Of the top six title contenders, the Italian is the only true satellite rider, using a lower-spec machine compared to the Factory Yamahas of Maverick Vinales, Valentino Rossi and his own Petronas team-mate Fabio Quartararo.

That could also mean he's potentially the most 'dangerous' of the championship frontrunners, able to ride more freely by seeing only what he might gain rather than lose.

Either way, Morbidelli plans to be ' aggressive' in the remaining races 'to see what we can achieve'.

"It feels good going into the final three races of the year after the second win of the season at Aragón," said Morbidelli, who is now fourth in the standings behind Mir, Quartararo and Vinales.

"Valencia can be a tricky circuit when riding a MotoGP bike, as it’s narrow and the MotoGP bikes have so much power on a track that’s quite small, compared to other categories. But it is a place that I love, because it’s where I made my first step into big-wheeled motorsport, in a Spanish championship.

"I’m feeling great on the bike, we will work to keep the same feeling at this circuit and be fighting again for the top places.

"We go there just 25 points from being at the top of the championship standings, so I want to be aggressive in these final races at Valencia and Portimão to see what we can achieve."

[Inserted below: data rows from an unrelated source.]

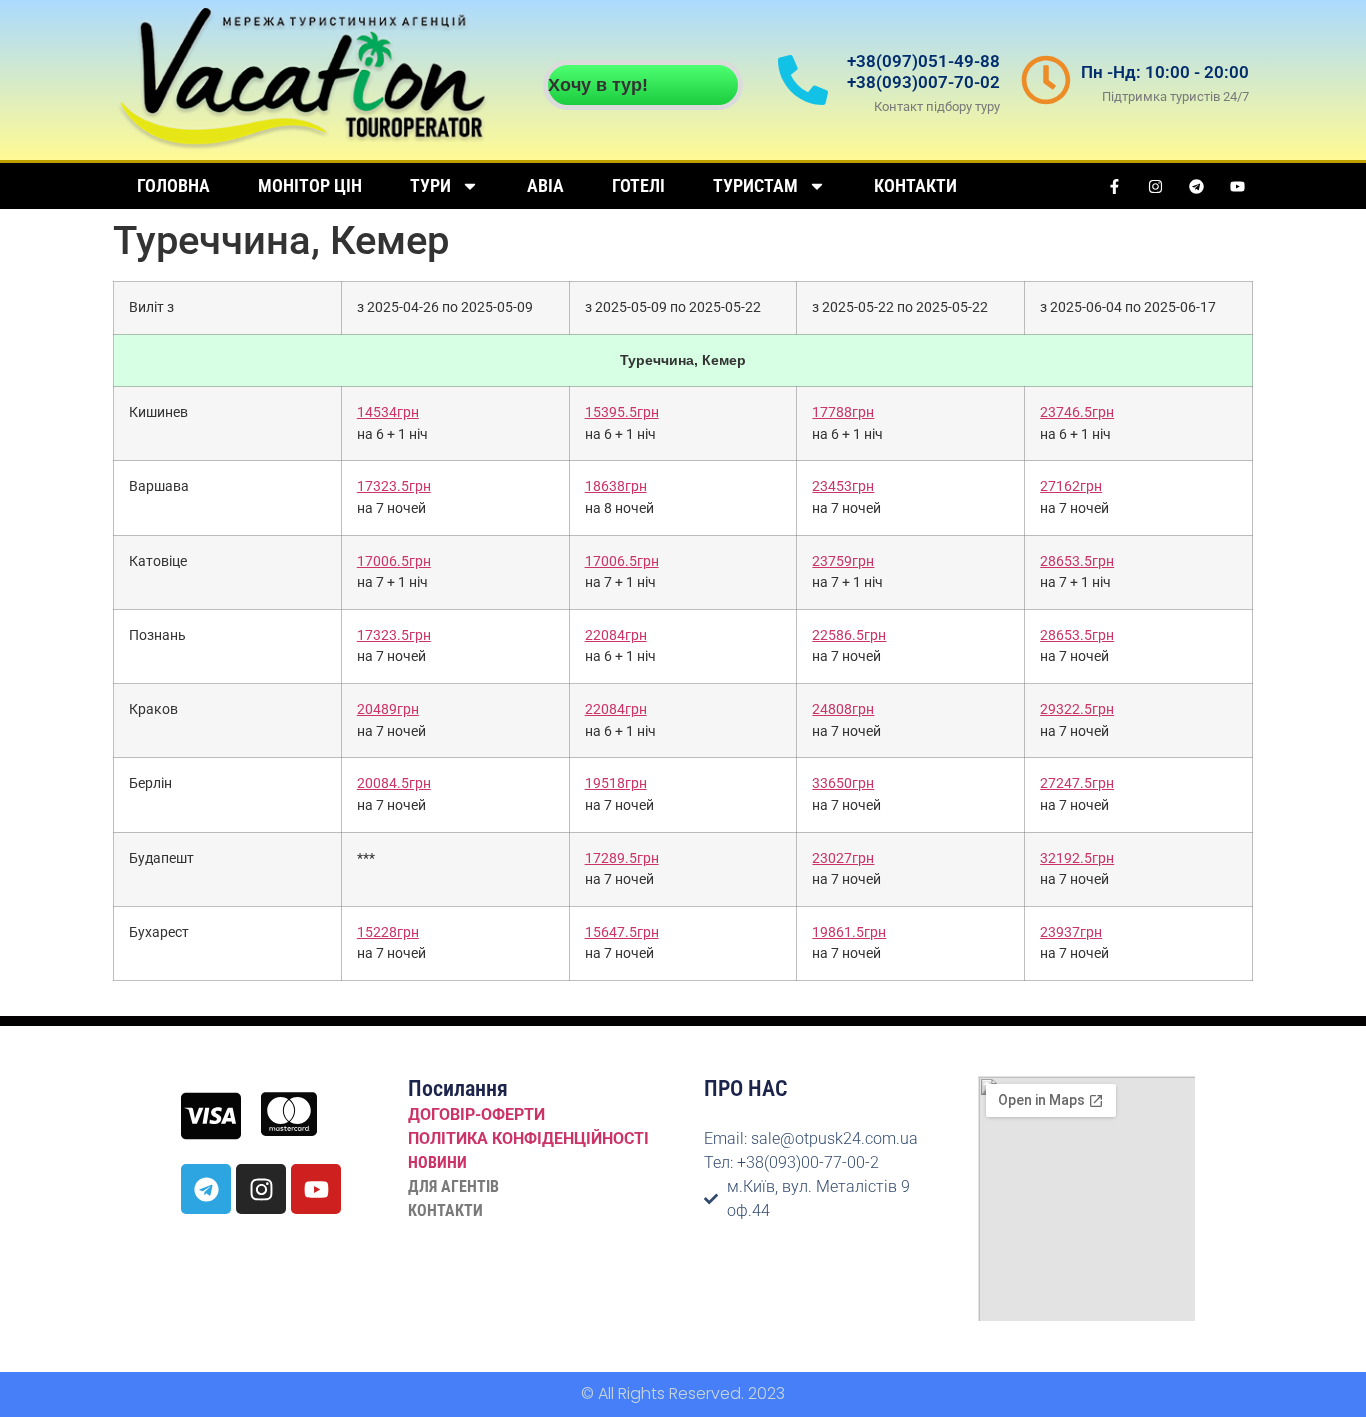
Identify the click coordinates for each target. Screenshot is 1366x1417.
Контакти (915, 185)
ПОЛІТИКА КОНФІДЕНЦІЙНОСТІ (528, 1138)
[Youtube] (1238, 186)
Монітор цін (310, 185)
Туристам (755, 185)
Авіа (545, 185)
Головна (173, 185)
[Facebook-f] (1115, 186)
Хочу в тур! (598, 85)
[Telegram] (1197, 186)
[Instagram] (1156, 186)
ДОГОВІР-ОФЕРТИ (476, 1114)
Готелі (638, 185)
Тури (430, 185)
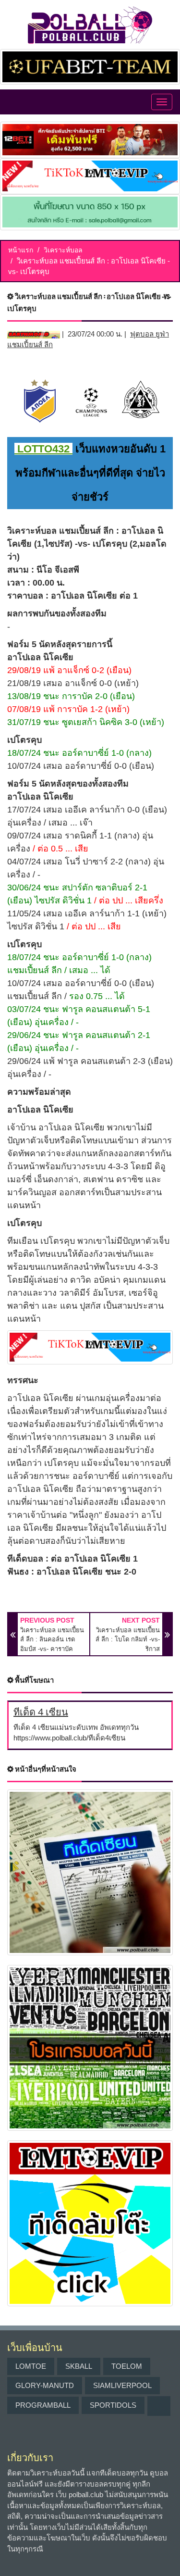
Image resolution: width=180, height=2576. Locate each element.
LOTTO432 (43, 449)
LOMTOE (30, 2366)
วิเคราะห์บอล (63, 250)
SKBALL (78, 2366)
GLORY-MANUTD (44, 2385)
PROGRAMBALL (43, 2405)
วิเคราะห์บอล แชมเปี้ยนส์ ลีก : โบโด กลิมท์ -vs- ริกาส (128, 1639)
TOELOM (126, 2366)
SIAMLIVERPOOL (122, 2385)
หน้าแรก (20, 250)
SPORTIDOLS (113, 2405)
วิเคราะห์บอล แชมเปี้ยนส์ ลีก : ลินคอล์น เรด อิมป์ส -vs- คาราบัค (52, 1639)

While Morbidelli soared to victory last time in Aragon, Vinales and Quartararo languished behind him in seventh and eighth on their Factory spec machines, 14-seconds from victory.

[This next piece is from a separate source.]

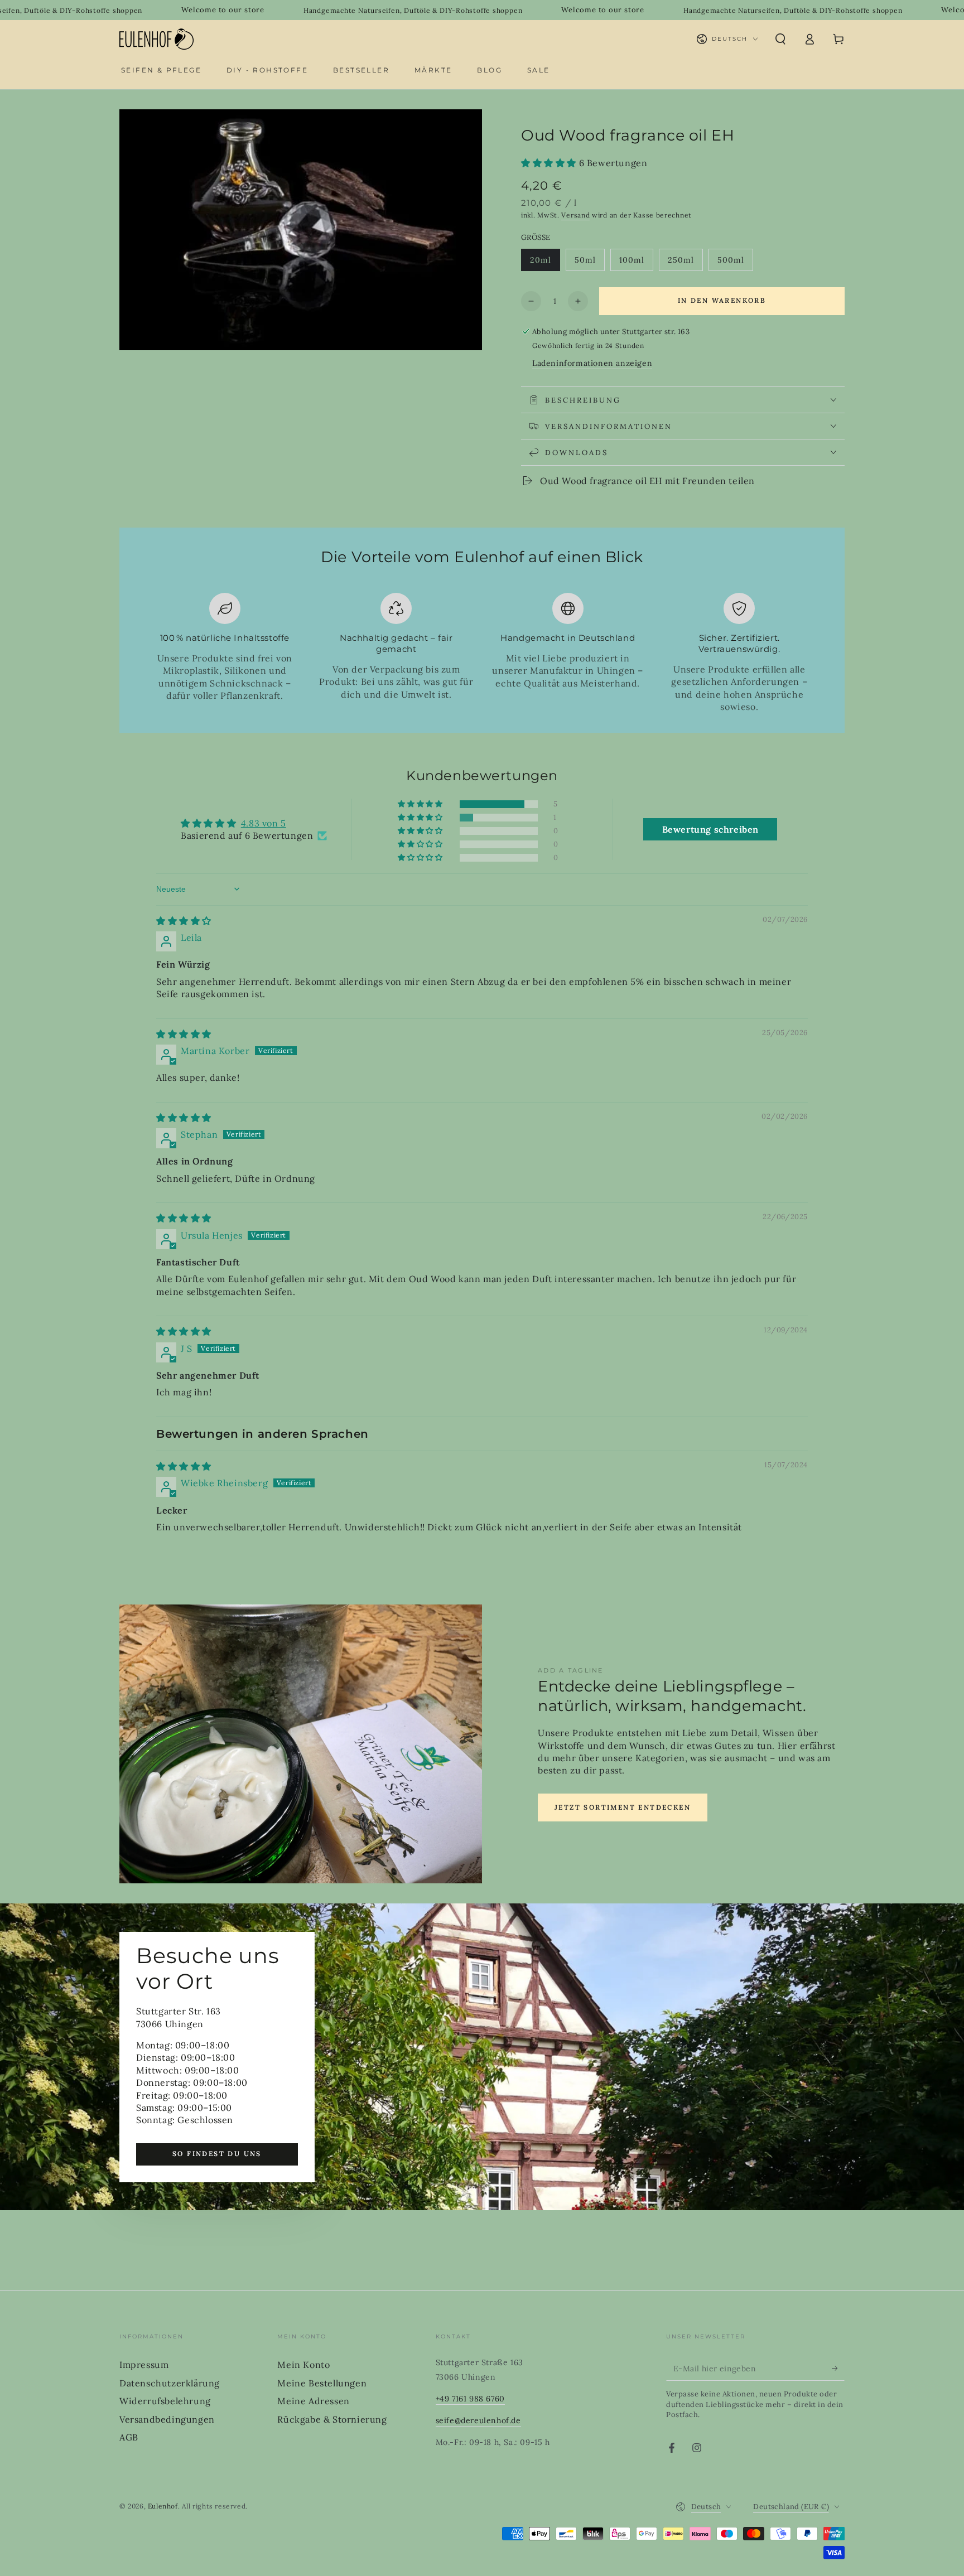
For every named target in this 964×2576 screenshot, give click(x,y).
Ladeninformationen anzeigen (592, 363)
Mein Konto (303, 2364)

"The new [Factory-spec] Yamaha has really strong points and it has weak points compared to my [A-spec] Yamaha," Morbidelli said.

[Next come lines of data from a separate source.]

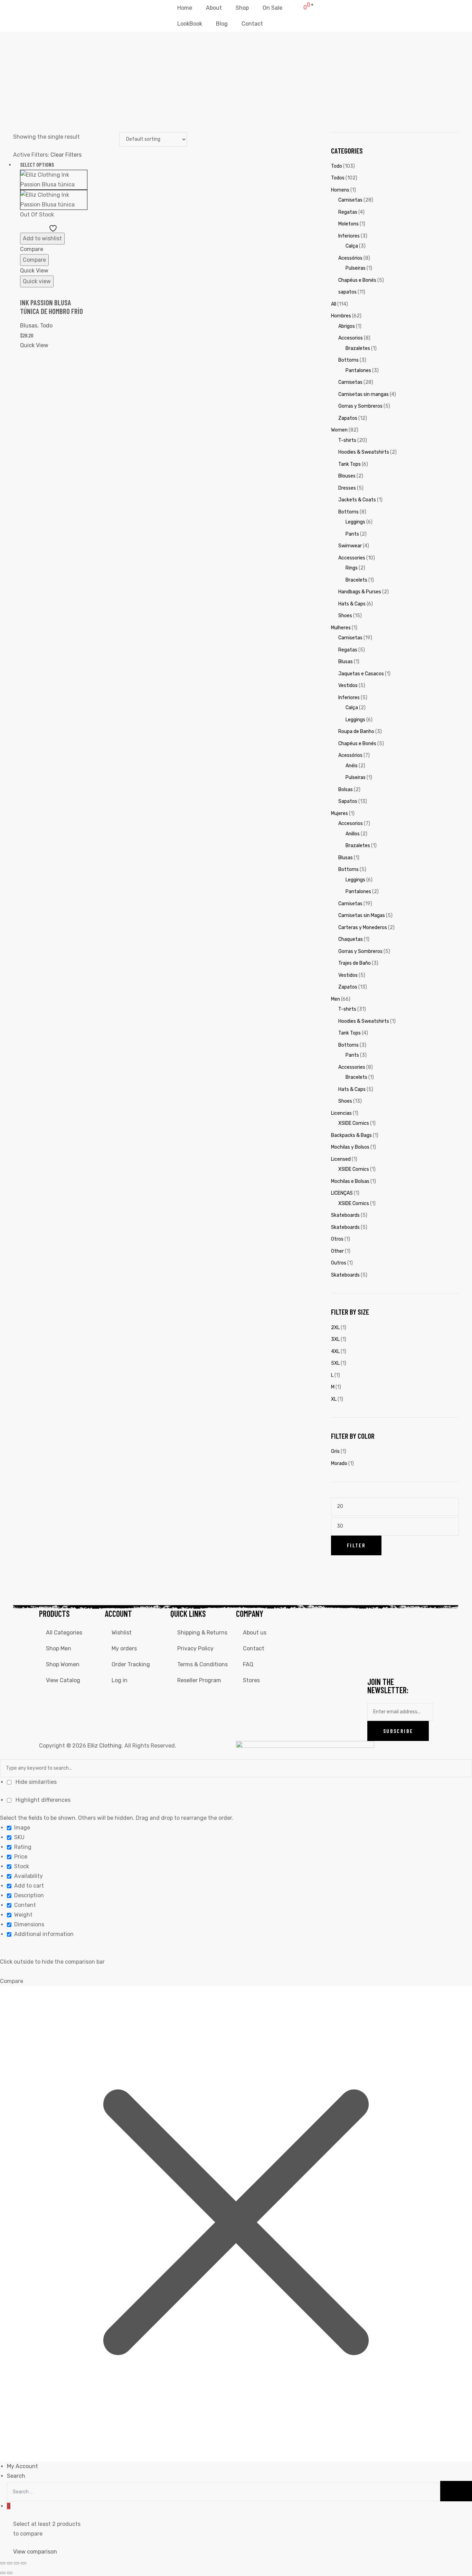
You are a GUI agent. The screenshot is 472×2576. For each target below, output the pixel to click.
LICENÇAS (342, 1193)
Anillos (353, 834)
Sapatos (347, 801)
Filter (356, 1545)
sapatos (347, 292)
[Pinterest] (394, 1659)
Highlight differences (42, 1800)
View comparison (35, 2551)
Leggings (355, 522)
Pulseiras (356, 268)
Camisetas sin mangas (363, 394)
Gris (335, 1451)
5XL (335, 1363)
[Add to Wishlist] (54, 228)
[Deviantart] (394, 1638)
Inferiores (349, 236)
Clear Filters (66, 154)
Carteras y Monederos (362, 927)
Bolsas (345, 790)
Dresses (347, 488)
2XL (335, 1328)
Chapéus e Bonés (357, 280)
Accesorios (350, 338)
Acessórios (350, 258)
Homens (340, 190)
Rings (352, 568)
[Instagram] (394, 1618)
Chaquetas (350, 939)
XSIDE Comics (353, 1123)
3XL (335, 1339)
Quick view (37, 281)
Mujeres (339, 813)
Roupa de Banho (356, 731)
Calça (352, 246)
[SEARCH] (456, 2491)
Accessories (351, 558)
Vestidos (348, 685)
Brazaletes (358, 348)
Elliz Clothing (104, 1745)
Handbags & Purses (359, 592)
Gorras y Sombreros (360, 406)
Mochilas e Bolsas (350, 1181)
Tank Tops (349, 464)
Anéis (352, 766)
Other (337, 1251)
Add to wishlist (42, 238)
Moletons (348, 224)
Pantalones (358, 370)
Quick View (34, 270)
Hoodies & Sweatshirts (363, 452)
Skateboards (345, 1215)
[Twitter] (413, 1618)
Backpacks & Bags (351, 1135)
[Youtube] (376, 1638)
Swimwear (350, 546)
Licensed (341, 1159)
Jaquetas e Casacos (361, 674)
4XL (335, 1351)
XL (334, 1399)
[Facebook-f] (376, 1618)
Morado (339, 1463)
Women (339, 430)
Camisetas (350, 200)
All (333, 304)
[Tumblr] (376, 1659)
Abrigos (346, 326)
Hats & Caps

"So it’s difficult to compare the data actually, because the lines that you see are so different because the bikes that you are analysing are different."

But a general summary of riding style between the Petronas pair would be that "Fabio's a little bit more aggressive and I’m a little bit more smooth."

One new development common to not only the Yamahas but many other bikes on the grid is the new Ohlins rear shock.

Since the part is available to everyone, the key to gaining an advantage is to find a set-up that exploits the strengths of the new shock as quickly as possible.

"Yeah, we tried the shock [at Aragon 2] and it looked that we had more edge grip," Morbidelli confirmed. "That’s what we were missing [at the first Aragon] weekend.

"We were able, and I think this was the key, to adapt the setting very fast to this different shock.

"We did great in the race after that, after doing such an amazing job in setting up the bike in such a short time with this different item."

He added: "We tried to set up the bike for when the tyre grip was dropping, and it paid off because I felt great all race long. So thanks to the team. They did a wonderful job. If I won today, it’s because of them."